Inside a black hole
<
(4 of 4)
A portal to another universe
Black holes have been theorized to contain wormholes, which could serve as a pathway to alternate universes.
<
(3 of 3)
The Argument
Black holes result as a solution to Einstein's mathematical equations of relativity. Another, opposite solution, known as a white hole, is also mathematically possible. A white hole is the exact opposite of a black hole: instead of sucking in any matter that crosses its event horizon, a white hole would shoot out matter from its event horizon. According to theory, each black hole could be connected to a white hole. The black hole sucks matter in, and the white hole sends that matter back out. These holes would be linked through a wormhole and could be located in completely different areas of our Universe or even entirely separate universes.[1]
In modern physics, spacetime is characterized as one bendable surface. Objects with high gravity rest on the surface and bend it inward toward them. A wormhole would work as a result of this bending. If two spacetime sheets were stacked on top of one another, like two books, a wormhole would travel directly through them as a whole, instead of going all the way around. Due to a black hole's immense gravity, the fabric of spacetime would bend so much that it could break, breaking through to the other layer of spacetime. In this way, a wormhole would skip enormous amounts of space and serve as a portal to a completely different place.[1]

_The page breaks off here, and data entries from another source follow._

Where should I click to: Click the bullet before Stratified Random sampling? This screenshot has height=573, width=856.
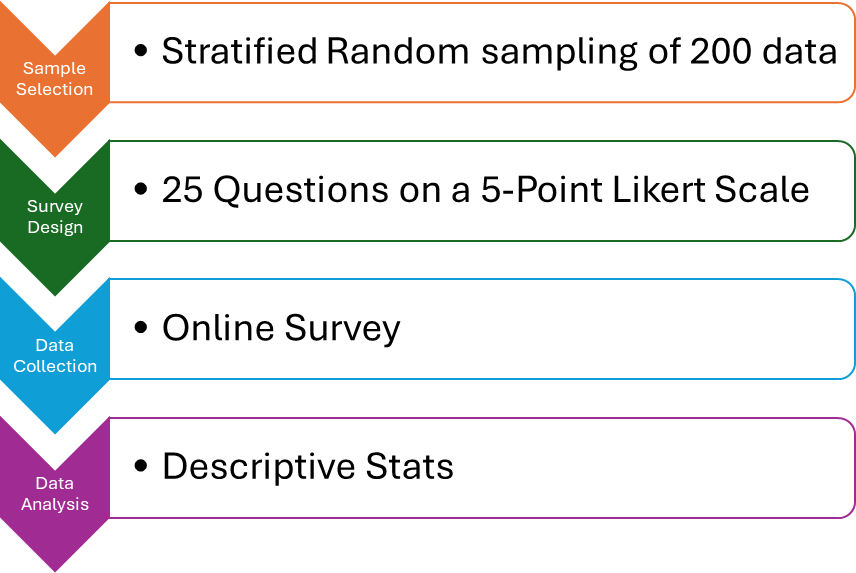coord(141,52)
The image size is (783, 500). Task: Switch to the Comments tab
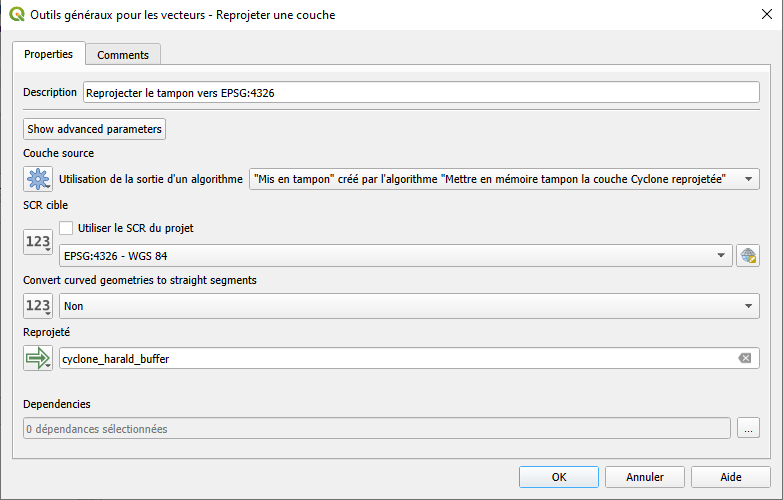coord(123,55)
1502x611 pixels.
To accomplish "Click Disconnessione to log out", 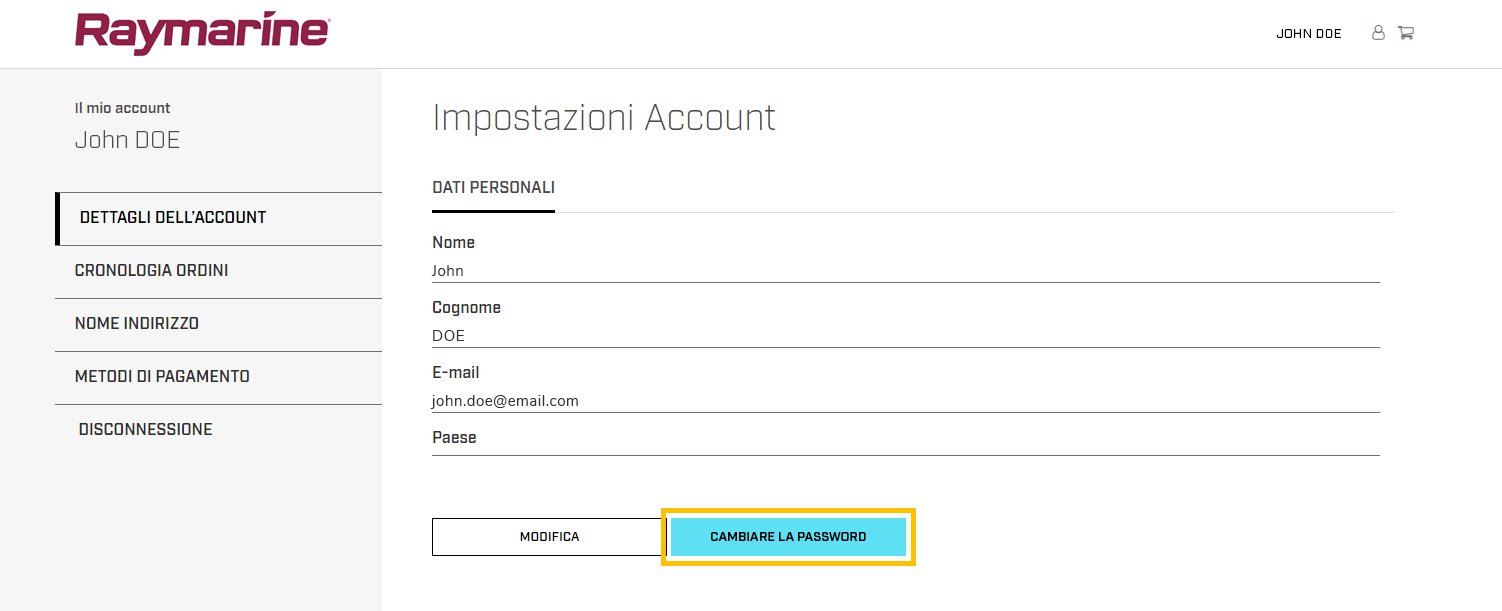I will click(x=146, y=430).
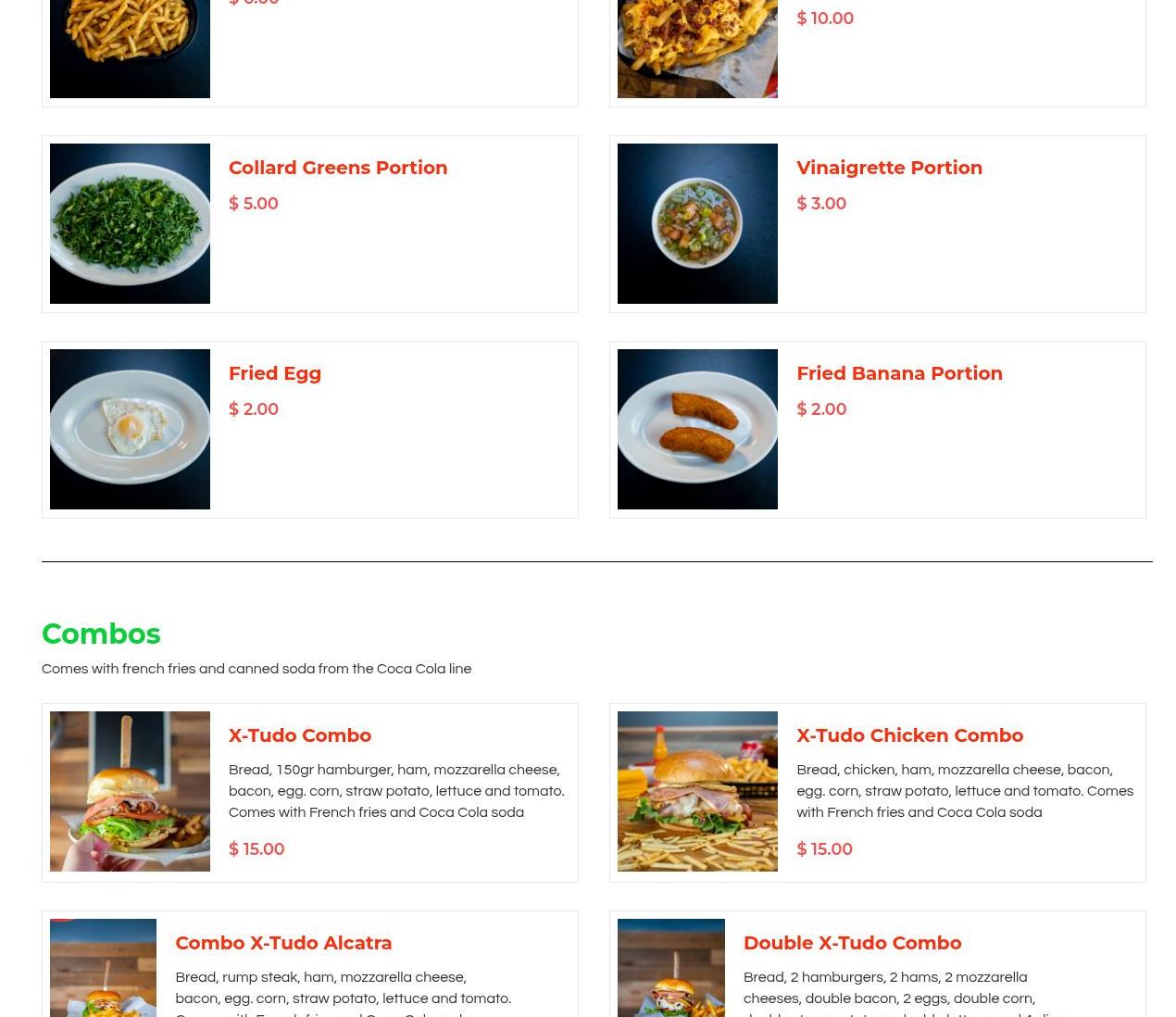Click the Combos section heading
The width and height of the screenshot is (1176, 1017).
(101, 634)
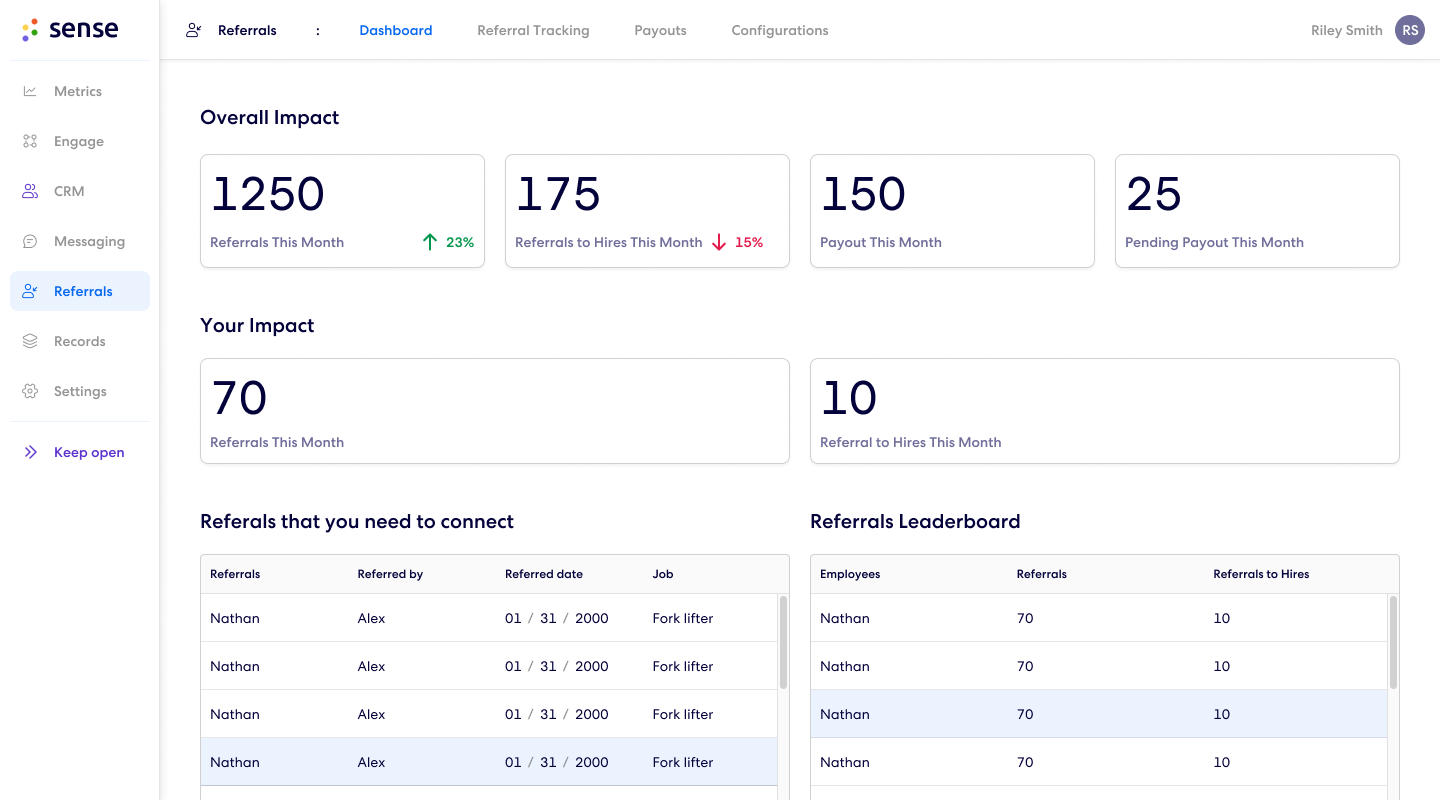Switch to the Referral Tracking tab
Image resolution: width=1440 pixels, height=800 pixels.
tap(533, 30)
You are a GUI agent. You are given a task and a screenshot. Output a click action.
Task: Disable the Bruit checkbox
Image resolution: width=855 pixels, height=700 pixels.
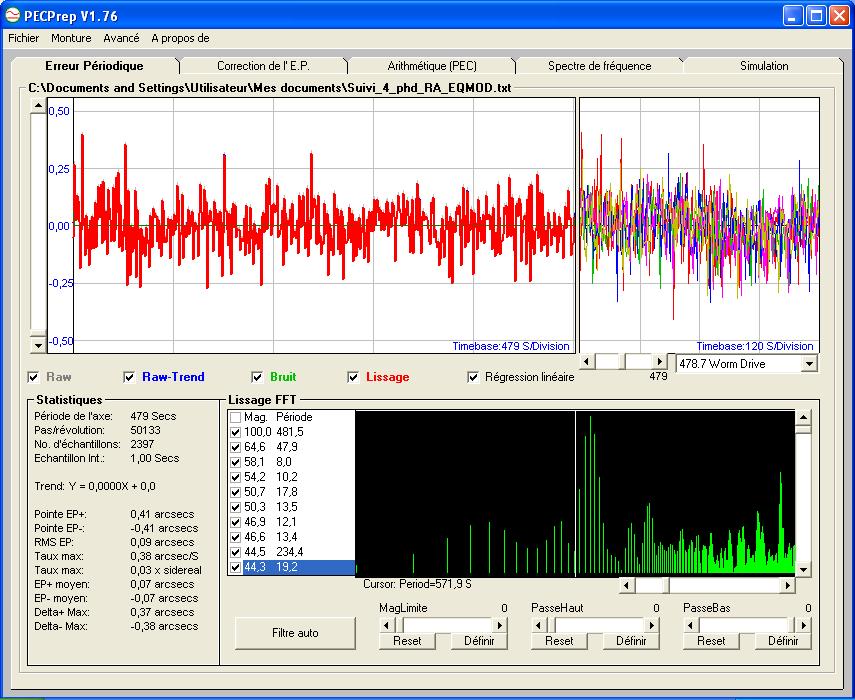[257, 377]
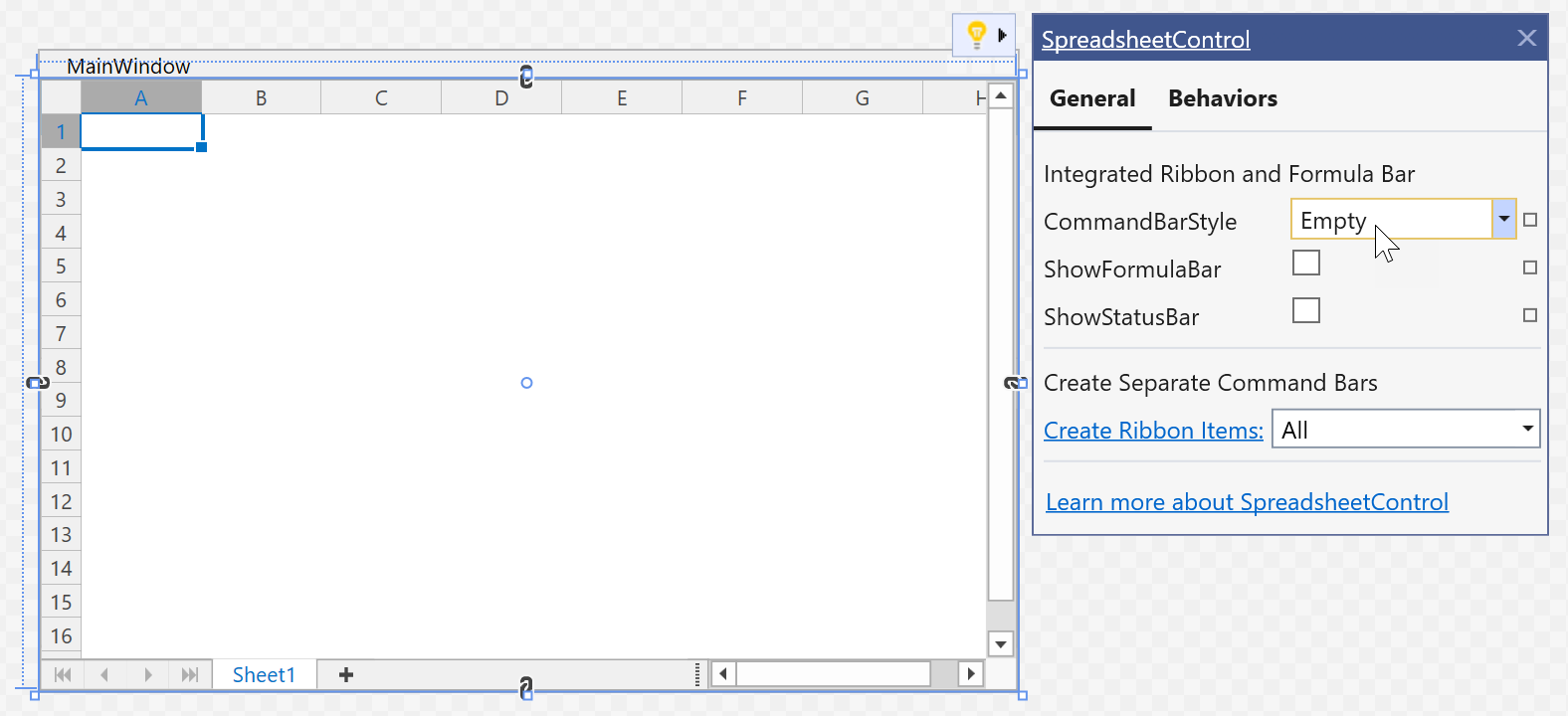Click previous sheet navigation arrow
This screenshot has width=1568, height=716.
coord(104,675)
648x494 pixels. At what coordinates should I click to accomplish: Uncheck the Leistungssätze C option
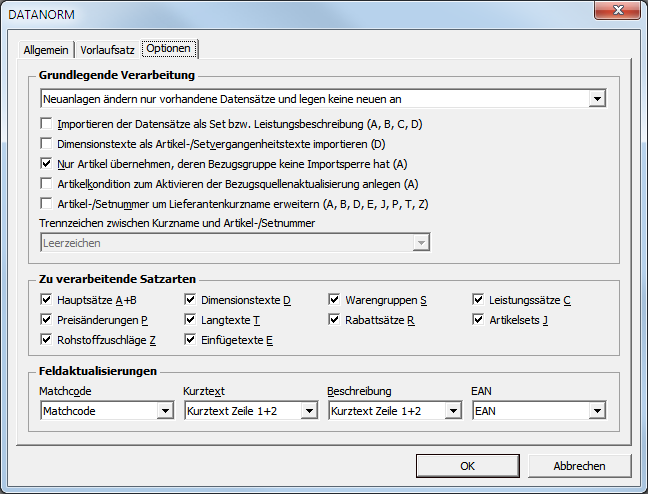(x=479, y=299)
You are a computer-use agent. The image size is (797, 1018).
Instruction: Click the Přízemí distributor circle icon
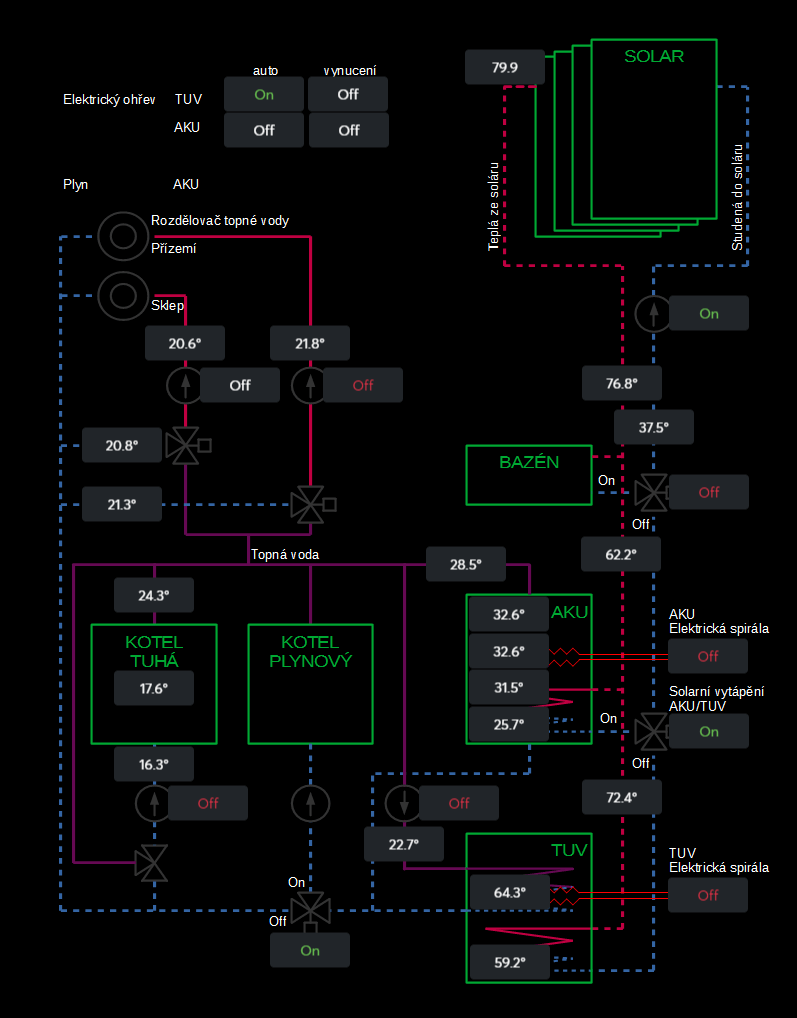[x=124, y=236]
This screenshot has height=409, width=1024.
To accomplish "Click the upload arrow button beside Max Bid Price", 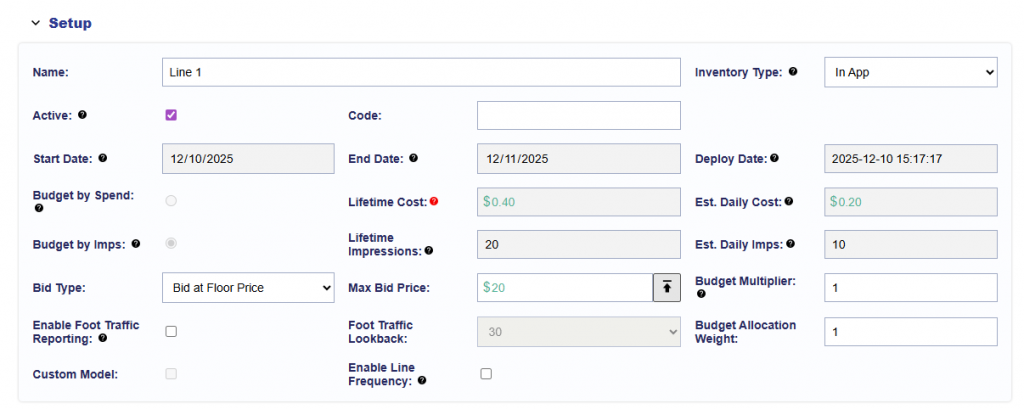I will point(666,287).
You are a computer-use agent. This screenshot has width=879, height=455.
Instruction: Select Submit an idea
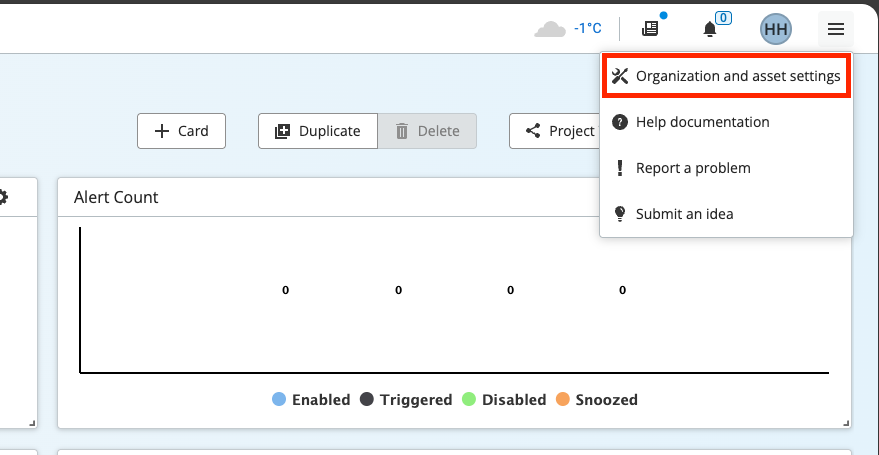click(684, 214)
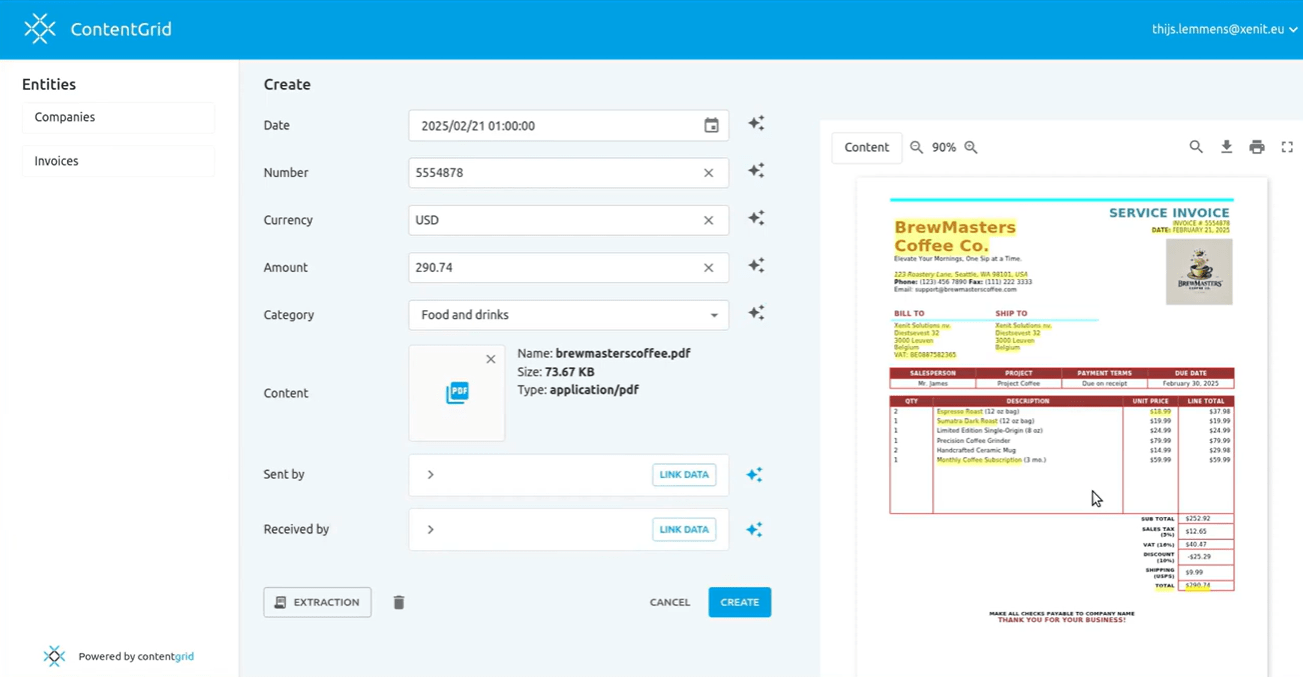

Wormholes are a very fringe theory of astrophysics and have many critics, as it is a very difficult theory to prove. However, there is research being done on the possibility of the situation. Wormholes are extremely unstable and would require lots of "negative energy" to go against the pull of gravity threatening to collapse them. Researchers have demonstrated that very small wormholes could become stable and be balanced out by the expansion energy of the Universe. If this were the case, the wormholes would be so small that only the force of gravity could get through. Scientists could test this by very accurately measuring the orbits of stars around a black hole, and detecting any influence that could be the gravity of something from another universe acting upon the stars through the wormhole.[2]
Counter arguments
Wormholes are purely theoretical. No direct observation of black hole centers has been made, so we have no clue what is inside of them. A wormhole and a different universe are totally nonsensical ideas with no proof or evidence to back them up. For a wormhole to remain stable, it would require immense amounts of negative energy, but negative energy does not exist. Just because wormholes can exist based on the theory of relativity, does not necessarily mean that they do.
Proponents
Premises
[P1] Objects with high gravity bend spacetime.
[P2] A black hole has enough gravity to break through spacetime.
[P3] The breaking through of spacetime would create a passage to a different area of spacetime.
[P4] This passage, with a white hole at the end, is a wormhole.